→ **TASK**:
Please transcribe every entry below exactly as written.

Content starts

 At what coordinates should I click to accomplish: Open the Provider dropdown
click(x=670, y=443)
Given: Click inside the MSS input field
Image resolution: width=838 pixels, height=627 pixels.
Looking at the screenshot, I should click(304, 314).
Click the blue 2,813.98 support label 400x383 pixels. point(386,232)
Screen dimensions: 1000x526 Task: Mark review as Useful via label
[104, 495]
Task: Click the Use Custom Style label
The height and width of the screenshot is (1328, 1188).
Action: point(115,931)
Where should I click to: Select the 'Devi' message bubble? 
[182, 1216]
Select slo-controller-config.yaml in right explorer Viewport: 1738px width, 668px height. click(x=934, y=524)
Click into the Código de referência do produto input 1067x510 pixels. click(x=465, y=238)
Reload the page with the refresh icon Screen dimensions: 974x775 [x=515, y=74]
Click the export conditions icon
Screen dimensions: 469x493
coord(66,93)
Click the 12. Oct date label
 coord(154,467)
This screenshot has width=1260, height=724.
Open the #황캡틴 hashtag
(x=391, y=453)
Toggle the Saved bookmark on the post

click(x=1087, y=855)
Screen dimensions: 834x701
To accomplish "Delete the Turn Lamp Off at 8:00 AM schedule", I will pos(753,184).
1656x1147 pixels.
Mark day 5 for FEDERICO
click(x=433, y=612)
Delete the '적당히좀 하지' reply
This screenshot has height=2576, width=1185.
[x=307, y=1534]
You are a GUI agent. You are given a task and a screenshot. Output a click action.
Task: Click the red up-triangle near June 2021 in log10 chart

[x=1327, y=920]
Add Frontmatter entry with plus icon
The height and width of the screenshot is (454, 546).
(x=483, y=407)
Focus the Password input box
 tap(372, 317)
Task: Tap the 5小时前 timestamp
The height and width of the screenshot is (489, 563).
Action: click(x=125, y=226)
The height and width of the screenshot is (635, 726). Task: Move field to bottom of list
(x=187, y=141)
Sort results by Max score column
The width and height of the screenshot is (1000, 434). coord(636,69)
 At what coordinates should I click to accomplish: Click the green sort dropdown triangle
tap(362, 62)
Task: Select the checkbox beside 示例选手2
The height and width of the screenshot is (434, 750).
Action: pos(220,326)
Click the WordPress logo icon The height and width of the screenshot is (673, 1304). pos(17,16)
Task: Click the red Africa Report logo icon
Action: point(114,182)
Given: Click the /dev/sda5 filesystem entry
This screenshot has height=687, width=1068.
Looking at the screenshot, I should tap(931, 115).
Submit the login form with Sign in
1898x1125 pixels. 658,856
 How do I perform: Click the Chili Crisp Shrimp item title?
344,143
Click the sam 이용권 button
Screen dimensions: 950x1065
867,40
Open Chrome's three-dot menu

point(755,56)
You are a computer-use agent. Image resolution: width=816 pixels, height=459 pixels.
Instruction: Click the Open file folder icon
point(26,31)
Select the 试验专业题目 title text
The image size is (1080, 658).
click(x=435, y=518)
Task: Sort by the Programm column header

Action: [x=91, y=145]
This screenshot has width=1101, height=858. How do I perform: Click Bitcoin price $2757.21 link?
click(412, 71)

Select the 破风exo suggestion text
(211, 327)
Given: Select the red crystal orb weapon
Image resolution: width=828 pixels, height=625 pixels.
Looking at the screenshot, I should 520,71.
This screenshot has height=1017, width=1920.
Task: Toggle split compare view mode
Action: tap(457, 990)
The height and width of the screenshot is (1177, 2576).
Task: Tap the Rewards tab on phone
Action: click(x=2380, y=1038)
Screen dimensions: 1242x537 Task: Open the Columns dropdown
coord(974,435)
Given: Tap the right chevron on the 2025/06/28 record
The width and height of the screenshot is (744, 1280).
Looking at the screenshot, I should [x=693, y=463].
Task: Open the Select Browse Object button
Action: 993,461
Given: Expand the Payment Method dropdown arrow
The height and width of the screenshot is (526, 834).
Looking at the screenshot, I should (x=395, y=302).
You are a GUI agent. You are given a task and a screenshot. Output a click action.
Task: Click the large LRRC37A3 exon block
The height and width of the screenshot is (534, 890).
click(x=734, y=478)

Content ends

→ **EXERCISE OUTPUT**:
 At what coordinates should I click to accomplish: Open the Provider dropdown
click(x=670, y=443)
Given: Click inside the MSS input field
Image resolution: width=838 pixels, height=627 pixels.
Looking at the screenshot, I should click(304, 314).
Click the blue 2,813.98 support label 400x383 pixels. point(386,232)
Screen dimensions: 1000x526 Task: Mark review as Useful via label
[104, 495]
Task: Click the Use Custom Style label
The height and width of the screenshot is (1328, 1188).
Action: point(115,931)
Where should I click to: Select the 'Devi' message bubble? 
[182, 1216]
Select slo-controller-config.yaml in right explorer Viewport: 1738px width, 668px height. click(x=934, y=524)
Click into the Código de referência do produto input 1067x510 pixels. click(x=465, y=238)
Reload the page with the refresh icon Screen dimensions: 974x775 [x=515, y=74]
Click the export conditions icon
Screen dimensions: 469x493
coord(66,93)
Click the 12. Oct date label
 coord(154,467)
This screenshot has width=1260, height=724.
Open the #황캡틴 hashtag
(x=391, y=453)
Toggle the Saved bookmark on the post

click(x=1087, y=855)
Screen dimensions: 834x701
To accomplish "Delete the Turn Lamp Off at 8:00 AM schedule", I will pos(753,184).
1656x1147 pixels.
Mark day 5 for FEDERICO
click(x=433, y=612)
Delete the '적당히좀 하지' reply
This screenshot has height=2576, width=1185.
[x=307, y=1534]
You are a GUI agent. You are given a task and a screenshot. Output a click action.
Task: Click the red up-triangle near June 2021 in log10 chart

[x=1327, y=920]
Add Frontmatter entry with plus icon
The height and width of the screenshot is (454, 546).
(x=483, y=407)
Focus the Password input box
 tap(372, 317)
Task: Tap the 5小时前 timestamp
The height and width of the screenshot is (489, 563).
Action: click(x=125, y=226)
The height and width of the screenshot is (635, 726). Task: Move field to bottom of list
(x=187, y=141)
Sort results by Max score column
The width and height of the screenshot is (1000, 434). coord(636,69)
 At what coordinates should I click to accomplish: Click the green sort dropdown triangle
tap(362, 62)
Task: Select the checkbox beside 示例选手2
The height and width of the screenshot is (434, 750).
Action: pos(220,326)
Click the WordPress logo icon The height and width of the screenshot is (673, 1304). pos(17,16)
Task: Click the red Africa Report logo icon
Action: point(114,182)
Given: Click the /dev/sda5 filesystem entry
This screenshot has height=687, width=1068.
Looking at the screenshot, I should tap(931, 115).
Submit the login form with Sign in
1898x1125 pixels. 658,856
 How do I perform: Click the Chili Crisp Shrimp item title?
344,143
Click the sam 이용권 button
Screen dimensions: 950x1065
867,40
Open Chrome's three-dot menu

point(755,56)
You are a computer-use agent. Image resolution: width=816 pixels, height=459 pixels.
Instruction: Click the Open file folder icon
point(26,31)
Select the 试验专业题目 title text
The image size is (1080, 658).
click(x=435, y=518)
Task: Sort by the Programm column header

Action: [x=91, y=145]
This screenshot has width=1101, height=858. How do I perform: Click Bitcoin price $2757.21 link?
click(412, 71)

Select the 破风exo suggestion text
(211, 327)
Given: Select the red crystal orb weapon
Image resolution: width=828 pixels, height=625 pixels.
Looking at the screenshot, I should 520,71.
This screenshot has height=1017, width=1920.
Task: Toggle split compare view mode
Action: tap(457, 990)
The height and width of the screenshot is (1177, 2576).
Task: Tap the Rewards tab on phone
Action: click(x=2380, y=1038)
Screen dimensions: 1242x537 Task: Open the Columns dropdown
coord(974,435)
Given: Tap the right chevron on the 2025/06/28 record
The width and height of the screenshot is (744, 1280).
Looking at the screenshot, I should [x=693, y=463].
Task: Open the Select Browse Object button
Action: 993,461
Given: Expand the Payment Method dropdown arrow
The height and width of the screenshot is (526, 834).
Looking at the screenshot, I should (x=395, y=302).
You are a GUI agent. You are given a task and a screenshot. Output a click action.
Task: Click the large LRRC37A3 exon block
The height and width of the screenshot is (534, 890).
click(x=734, y=478)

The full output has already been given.